Edit the lines from the first one through the line containing "click(x=639, y=21)", replacing "Viewport" with "Window" and leaving everything else unchanged.

-=-=-

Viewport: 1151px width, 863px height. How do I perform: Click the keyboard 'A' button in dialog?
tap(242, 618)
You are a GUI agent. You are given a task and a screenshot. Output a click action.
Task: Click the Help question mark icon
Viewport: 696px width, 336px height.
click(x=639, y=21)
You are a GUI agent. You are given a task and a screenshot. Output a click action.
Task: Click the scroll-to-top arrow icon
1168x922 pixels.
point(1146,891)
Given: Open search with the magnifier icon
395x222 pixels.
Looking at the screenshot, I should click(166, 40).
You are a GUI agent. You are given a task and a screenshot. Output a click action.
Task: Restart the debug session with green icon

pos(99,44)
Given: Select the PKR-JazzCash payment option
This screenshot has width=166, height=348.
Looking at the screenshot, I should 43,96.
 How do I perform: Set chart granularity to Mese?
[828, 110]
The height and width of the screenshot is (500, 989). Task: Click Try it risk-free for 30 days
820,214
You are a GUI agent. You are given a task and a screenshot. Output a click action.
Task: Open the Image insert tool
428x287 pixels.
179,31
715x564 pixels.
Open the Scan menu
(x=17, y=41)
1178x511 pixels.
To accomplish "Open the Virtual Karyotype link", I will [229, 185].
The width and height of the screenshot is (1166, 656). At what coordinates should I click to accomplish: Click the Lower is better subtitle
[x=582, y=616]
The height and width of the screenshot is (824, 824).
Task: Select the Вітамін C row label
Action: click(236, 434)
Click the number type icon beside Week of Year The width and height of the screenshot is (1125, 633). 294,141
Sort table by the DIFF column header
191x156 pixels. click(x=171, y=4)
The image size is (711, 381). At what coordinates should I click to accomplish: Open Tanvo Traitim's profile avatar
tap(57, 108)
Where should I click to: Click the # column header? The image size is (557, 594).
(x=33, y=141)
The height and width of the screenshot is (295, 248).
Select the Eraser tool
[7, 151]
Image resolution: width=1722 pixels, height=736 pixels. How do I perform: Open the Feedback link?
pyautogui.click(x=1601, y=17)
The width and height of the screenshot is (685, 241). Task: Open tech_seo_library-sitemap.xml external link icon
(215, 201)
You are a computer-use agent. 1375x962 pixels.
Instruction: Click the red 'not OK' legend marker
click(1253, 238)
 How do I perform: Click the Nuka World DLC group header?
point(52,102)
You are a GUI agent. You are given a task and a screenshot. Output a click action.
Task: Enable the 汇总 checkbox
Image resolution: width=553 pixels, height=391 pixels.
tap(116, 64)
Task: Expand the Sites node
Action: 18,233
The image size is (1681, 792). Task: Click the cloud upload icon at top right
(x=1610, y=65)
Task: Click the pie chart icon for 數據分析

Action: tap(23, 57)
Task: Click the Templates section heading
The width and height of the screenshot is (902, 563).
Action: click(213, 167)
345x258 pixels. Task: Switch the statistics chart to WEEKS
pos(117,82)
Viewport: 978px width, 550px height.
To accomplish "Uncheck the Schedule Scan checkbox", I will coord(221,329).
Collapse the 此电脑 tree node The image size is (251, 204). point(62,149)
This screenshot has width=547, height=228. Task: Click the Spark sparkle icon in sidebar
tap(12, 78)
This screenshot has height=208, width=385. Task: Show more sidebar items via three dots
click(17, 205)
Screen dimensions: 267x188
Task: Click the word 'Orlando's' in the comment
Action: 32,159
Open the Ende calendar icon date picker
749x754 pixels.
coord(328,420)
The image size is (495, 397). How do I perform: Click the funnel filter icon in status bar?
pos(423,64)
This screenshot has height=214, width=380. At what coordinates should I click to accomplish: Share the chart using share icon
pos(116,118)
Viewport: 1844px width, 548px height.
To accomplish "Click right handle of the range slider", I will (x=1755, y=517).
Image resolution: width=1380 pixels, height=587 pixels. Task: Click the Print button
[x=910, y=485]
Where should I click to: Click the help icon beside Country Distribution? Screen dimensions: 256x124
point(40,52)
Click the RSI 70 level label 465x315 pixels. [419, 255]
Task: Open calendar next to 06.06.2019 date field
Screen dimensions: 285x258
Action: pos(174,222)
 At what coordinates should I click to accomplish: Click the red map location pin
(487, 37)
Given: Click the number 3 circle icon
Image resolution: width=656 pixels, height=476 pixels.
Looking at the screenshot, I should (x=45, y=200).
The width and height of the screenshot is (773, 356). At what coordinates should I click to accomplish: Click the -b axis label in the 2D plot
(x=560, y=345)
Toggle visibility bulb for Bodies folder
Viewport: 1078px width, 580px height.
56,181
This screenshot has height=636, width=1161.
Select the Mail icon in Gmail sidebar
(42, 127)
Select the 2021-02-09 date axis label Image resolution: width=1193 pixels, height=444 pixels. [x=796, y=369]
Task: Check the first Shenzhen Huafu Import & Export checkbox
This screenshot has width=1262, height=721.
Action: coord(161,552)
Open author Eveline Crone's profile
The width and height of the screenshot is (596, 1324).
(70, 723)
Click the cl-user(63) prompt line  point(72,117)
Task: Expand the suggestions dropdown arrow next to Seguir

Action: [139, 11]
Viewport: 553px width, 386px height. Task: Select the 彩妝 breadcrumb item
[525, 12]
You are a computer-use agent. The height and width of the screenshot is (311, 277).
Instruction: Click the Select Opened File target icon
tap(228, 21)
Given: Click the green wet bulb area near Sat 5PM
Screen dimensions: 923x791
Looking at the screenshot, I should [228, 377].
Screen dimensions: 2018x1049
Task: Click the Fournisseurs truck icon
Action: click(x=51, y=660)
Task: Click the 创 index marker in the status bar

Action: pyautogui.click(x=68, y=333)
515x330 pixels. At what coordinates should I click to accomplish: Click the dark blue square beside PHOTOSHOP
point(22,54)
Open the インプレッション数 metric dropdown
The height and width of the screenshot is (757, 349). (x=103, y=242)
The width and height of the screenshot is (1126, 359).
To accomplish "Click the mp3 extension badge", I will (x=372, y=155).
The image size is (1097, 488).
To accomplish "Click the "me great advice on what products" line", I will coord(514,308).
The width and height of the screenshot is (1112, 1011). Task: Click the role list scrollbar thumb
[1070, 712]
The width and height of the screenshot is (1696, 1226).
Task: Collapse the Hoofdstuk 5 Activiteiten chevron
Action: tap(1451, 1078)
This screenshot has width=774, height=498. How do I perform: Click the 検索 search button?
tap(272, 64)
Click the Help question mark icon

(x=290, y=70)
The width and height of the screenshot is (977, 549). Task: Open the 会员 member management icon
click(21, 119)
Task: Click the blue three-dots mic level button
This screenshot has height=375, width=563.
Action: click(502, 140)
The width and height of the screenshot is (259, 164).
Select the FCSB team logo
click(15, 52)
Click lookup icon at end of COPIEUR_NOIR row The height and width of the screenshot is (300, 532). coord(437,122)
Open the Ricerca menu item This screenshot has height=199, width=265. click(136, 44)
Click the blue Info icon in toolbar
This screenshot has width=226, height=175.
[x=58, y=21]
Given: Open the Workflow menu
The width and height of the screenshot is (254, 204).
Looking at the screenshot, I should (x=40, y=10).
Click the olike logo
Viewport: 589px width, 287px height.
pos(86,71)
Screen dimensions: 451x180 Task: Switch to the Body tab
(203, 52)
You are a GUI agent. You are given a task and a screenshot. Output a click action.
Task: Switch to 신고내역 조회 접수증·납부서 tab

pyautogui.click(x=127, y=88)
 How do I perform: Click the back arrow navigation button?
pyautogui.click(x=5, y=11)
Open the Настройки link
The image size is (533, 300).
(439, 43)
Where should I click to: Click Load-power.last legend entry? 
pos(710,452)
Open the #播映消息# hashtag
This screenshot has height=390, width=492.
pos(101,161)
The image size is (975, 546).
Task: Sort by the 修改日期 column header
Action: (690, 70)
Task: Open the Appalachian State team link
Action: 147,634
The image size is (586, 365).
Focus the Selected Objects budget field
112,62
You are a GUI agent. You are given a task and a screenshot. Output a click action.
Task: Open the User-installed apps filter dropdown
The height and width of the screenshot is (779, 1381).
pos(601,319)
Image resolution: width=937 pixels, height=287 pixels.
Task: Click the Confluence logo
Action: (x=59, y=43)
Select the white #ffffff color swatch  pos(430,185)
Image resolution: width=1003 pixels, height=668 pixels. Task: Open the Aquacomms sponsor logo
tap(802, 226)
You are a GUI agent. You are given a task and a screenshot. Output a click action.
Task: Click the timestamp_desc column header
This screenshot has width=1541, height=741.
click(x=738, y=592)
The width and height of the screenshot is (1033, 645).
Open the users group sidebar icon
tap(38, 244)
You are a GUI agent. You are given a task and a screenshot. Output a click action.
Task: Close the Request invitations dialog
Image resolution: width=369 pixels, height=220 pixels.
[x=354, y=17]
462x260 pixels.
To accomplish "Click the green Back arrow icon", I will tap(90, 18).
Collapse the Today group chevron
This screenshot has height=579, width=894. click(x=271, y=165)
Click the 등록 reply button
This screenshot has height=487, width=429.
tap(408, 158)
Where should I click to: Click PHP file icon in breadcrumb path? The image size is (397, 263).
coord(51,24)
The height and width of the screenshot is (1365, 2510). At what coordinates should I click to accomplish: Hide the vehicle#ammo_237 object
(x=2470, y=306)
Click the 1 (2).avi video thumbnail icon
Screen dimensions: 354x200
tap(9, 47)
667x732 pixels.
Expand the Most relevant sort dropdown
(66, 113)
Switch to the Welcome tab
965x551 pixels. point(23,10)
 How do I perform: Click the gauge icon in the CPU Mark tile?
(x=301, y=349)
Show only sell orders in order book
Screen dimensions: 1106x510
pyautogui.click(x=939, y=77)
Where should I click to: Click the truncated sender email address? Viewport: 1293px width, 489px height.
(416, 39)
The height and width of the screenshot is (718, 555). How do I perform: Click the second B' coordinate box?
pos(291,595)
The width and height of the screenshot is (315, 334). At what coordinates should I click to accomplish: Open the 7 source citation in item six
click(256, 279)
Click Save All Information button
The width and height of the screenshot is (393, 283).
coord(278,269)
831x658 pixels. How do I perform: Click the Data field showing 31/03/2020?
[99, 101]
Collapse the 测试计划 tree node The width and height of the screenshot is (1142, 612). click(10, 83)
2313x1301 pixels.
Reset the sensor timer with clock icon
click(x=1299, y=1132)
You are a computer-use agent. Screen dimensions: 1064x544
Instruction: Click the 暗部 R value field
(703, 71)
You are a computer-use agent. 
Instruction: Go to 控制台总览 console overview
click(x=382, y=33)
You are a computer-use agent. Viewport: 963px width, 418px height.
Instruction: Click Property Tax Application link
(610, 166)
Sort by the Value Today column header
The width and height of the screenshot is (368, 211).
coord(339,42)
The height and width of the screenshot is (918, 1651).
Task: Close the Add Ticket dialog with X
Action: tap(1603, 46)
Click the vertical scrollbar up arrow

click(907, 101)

-=-=-

(Exercise output):
Window: 1151px width, 863px height. How do I perform: Click the keyboard 'A' button in dialog?
tap(242, 618)
You are a GUI agent. You are given a task and a screenshot. Output a click action.
Task: Click the Help question mark icon
Window: 696px width, 336px height.
click(x=639, y=21)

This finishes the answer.